Los Angeles' sexiest band The Marías has been steadily making a name for themselves with their unique sound that exists outside of a single genre or fixed point in time. Their video "Only In My Dreams," which was released at the tail end of last year, sees the Los Angeles band delivering the perfect visual accompaniment for their cinematic sound. Slowly tracking principle members María and Josh Conway through captivating landscapes, each and every still from "Only In My Dreams" looks as if it could have been ripped from a cinematic masterpiece.
Aries - "SAYONARA"
There is little that is known about growing internet sensation Aries but if there is one thing that is for certain it's that he has an excellent grasp on how to make something both sonic and visually appealing. The internet enigma's video for "SAYONARA" is the manifestation of Internet culture. Filled with clever editing, eccentric dance moves, Pokémon textboxes, and 8-bit video game graphics if there was an award for embodying today's culture it would hands down go to Aries.
Tessa Violet - "Crush"
Tessa Violet originally found her start as YouTube vlogger, and in fitting fashion, she currently has a viral YouTube hit on her hands with the release of her music video for "Crush." The quirky, upbeat pop song gets an apt visual accompaniment in the entrancingly edited music video. Despite the video consisting solely of Tessa Violet dancing around a grocery store, the perfectly in-time editing details brings the song to new repeat-worthy heights.
Yellow Days - "The Way Things Change"
UK-based artist George van den Broek, more popular known by the moniker of Yellow Days, is the 18-year-old prodigy whose cult-like following seems to build more and more with each passing day. "The Way Things Change," a soulful take on indie rock, received an aptly fitting visual accompaniment that begs that question of where a music video begins and ends. A "moving poster," the video is comprised of over 6000 frames, 400 of which were printed to make one-of-a-kind posters. Equal parts psychedelic trip and brilliant merchandising, "The Way Things Change" is a sight to behold.
HONNE - "Me & You ◑"
The British downtempo R&B duo has shown a fascination with Asian culture since their inception; their namesake translates to the idea of true feelings and desires in Japanese, which also serves as a fitting description of their music. For their video of "Me & You ◑," HONNE enlisted South Korean dance group INTRO Dance Studios. The result is a beautifully choreographed number and equally gorgeous tour of South Korea.

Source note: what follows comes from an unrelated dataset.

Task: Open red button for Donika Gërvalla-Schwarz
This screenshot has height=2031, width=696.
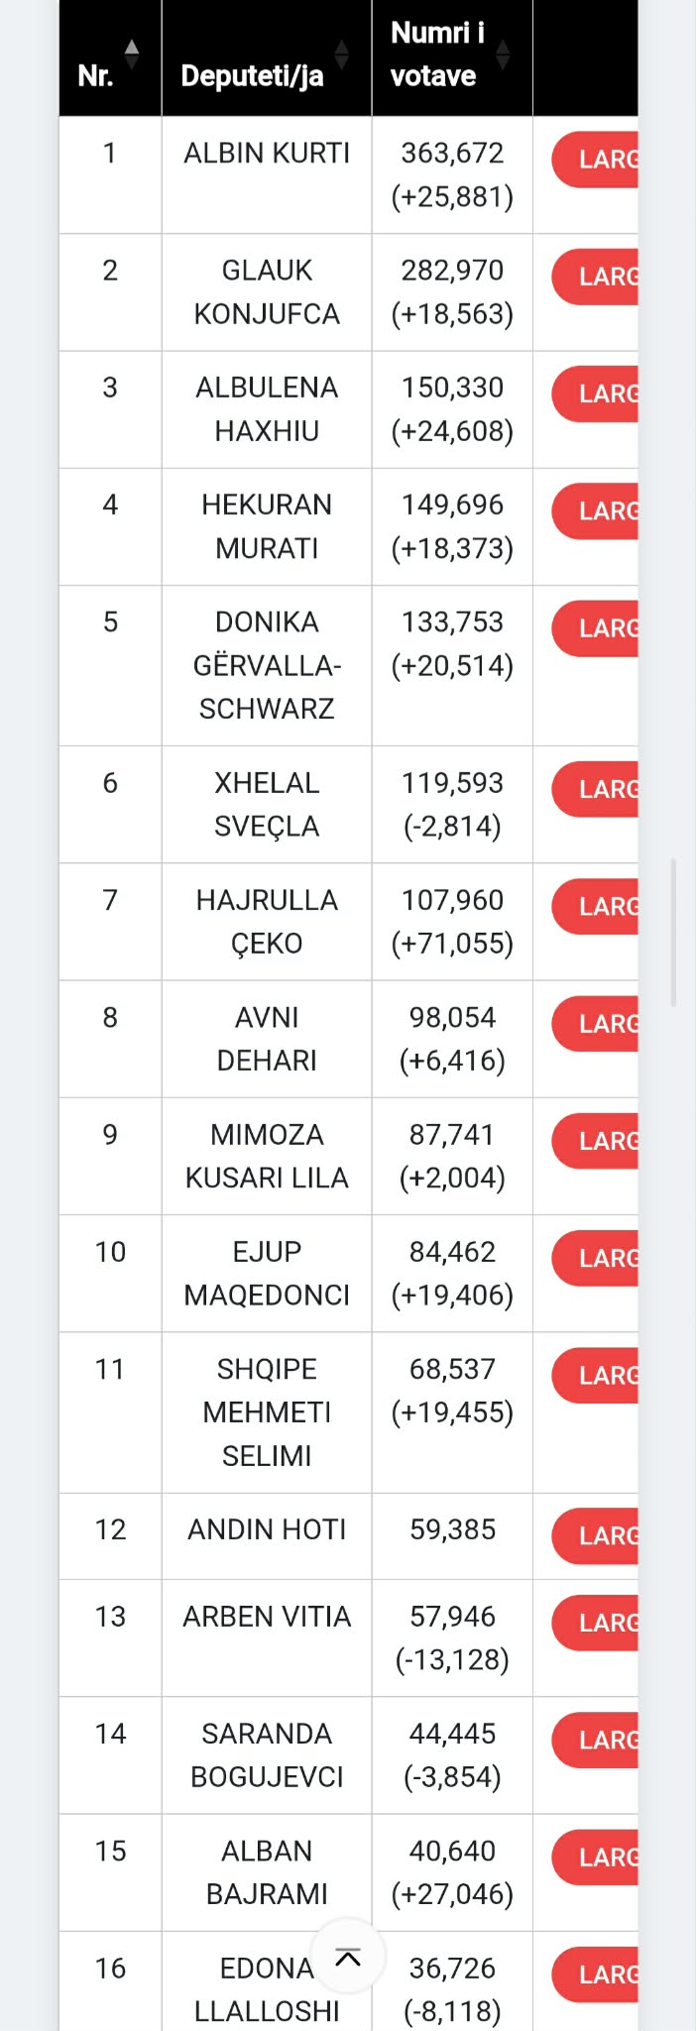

Kim Petras - "Heart to Break"
Not too long ago, before hip-hop reigned supreme, pop ruled over the over the VMAs, and every award ceremony for that matter. Kim Petras' brand of unapologetic pop feels like a return to form. The music video for her bubblegum pop single "Heart to Break" finds the perfect middle ground between the futuristic, synthetic pop of today and the over-the-top visual set design of the early aughts. The effect is an effervescent blast into the future of pop with a slight tinge of nostalgia.